Remember Bro. Jason Rapert's declaration, when some Young Republicans wanted to soften the Arkansas GOP stance against same-sex marriage, that there was no room in the Republican Party for anyone soft on the gays?

Bro. Rapert has some evangelizing to do in Georgia, apparently, where a fight has broken out on one of those supposed religious liberty bills that (as was the case in Arkansas) are nothing but blatant anti-gay legislation. From Slate:

I am a big fan of Sen. Josh McKoon, the rabidly anti-gay Georgia Republican legislator who sponsored a failed “religious liberty” bill last spring.
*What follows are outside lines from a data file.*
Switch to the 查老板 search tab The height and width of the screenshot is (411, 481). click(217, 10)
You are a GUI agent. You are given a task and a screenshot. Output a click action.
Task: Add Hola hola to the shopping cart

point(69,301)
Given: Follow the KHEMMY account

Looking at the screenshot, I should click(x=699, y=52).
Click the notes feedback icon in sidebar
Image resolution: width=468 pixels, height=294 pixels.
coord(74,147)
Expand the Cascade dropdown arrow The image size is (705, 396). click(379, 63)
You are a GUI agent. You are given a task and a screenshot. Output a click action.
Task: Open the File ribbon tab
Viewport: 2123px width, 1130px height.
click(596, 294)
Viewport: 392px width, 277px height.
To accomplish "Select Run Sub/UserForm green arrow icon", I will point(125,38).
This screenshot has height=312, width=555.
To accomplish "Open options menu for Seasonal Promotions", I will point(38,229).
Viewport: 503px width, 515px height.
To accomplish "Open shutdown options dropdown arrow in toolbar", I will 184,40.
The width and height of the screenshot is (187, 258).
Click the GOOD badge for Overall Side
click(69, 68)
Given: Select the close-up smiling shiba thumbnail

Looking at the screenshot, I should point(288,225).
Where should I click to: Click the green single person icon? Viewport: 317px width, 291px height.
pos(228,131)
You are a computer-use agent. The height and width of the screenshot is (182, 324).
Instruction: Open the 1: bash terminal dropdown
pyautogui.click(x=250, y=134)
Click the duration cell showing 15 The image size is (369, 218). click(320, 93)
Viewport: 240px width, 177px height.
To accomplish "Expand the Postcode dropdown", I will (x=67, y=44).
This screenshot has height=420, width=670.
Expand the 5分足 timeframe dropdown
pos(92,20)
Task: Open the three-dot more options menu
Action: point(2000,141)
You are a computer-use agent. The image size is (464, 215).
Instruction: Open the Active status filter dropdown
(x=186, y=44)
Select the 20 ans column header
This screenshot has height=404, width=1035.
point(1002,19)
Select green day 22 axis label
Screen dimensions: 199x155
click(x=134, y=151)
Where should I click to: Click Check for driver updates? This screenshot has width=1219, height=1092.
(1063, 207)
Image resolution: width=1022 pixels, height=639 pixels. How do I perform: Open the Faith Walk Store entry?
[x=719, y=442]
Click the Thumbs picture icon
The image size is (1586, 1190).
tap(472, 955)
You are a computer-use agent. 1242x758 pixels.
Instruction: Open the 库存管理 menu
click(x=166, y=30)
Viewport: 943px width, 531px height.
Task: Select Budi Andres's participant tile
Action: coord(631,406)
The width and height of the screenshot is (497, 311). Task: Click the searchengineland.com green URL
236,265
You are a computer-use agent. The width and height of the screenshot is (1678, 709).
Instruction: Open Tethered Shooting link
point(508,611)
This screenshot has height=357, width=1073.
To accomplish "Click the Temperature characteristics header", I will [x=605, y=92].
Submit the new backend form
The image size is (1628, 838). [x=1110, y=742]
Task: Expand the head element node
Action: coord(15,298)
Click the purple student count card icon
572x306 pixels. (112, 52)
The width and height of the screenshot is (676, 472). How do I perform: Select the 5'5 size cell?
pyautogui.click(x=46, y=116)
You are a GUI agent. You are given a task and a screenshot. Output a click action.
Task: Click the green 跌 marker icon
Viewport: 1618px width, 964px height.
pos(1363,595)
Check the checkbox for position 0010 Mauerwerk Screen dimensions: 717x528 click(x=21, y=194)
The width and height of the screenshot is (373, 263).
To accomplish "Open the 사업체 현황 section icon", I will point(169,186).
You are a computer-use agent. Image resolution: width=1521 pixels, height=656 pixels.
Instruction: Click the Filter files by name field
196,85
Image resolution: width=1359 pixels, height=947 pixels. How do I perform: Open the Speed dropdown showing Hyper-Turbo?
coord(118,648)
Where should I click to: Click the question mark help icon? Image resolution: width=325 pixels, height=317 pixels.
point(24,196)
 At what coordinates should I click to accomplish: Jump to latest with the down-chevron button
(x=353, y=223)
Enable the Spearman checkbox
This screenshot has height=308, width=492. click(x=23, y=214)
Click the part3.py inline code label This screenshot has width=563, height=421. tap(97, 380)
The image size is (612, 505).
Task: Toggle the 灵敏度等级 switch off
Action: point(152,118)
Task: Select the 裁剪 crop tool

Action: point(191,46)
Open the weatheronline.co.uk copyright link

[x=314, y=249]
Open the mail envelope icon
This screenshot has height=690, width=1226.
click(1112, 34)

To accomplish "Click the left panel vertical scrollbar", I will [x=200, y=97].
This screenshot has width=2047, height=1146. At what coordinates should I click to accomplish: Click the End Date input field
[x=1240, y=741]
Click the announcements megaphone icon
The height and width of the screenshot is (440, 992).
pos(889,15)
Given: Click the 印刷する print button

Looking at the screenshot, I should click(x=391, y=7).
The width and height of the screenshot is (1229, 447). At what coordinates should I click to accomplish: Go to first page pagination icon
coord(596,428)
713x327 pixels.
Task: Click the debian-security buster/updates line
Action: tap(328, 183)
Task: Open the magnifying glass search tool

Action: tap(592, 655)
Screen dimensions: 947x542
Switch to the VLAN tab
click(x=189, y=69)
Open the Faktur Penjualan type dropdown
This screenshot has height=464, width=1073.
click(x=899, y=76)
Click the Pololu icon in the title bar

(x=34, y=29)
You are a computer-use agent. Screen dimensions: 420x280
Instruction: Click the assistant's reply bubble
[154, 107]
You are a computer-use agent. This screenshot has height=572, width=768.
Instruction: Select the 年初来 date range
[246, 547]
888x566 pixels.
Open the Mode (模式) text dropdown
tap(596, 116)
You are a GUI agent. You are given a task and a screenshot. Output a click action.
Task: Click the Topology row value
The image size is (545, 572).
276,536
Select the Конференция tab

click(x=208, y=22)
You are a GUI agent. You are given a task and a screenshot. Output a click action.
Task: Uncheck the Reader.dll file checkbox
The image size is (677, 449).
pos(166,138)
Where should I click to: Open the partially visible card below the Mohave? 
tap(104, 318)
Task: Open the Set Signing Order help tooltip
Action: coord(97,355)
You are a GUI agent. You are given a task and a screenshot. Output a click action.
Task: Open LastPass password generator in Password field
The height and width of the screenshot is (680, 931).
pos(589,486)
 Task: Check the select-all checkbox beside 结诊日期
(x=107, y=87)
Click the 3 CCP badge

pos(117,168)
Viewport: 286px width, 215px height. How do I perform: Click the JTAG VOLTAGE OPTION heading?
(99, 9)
Like most conservatives, McKoon initially peddled the laughable line that his bill wasn’t intended to undercut LGBT rights. But when a moderate Republican called his bluff, proposing a simple amendment to clarify that the bill did not legalize discrimination, McKoon let the façade drop. “That amendment,” he fumed, “would completely undercut the purpose of the bill.” With those words, McKoon finally admitted what so many would not: The whole point of “religious liberty” bills is to nullify LGBT nondiscrimination measures.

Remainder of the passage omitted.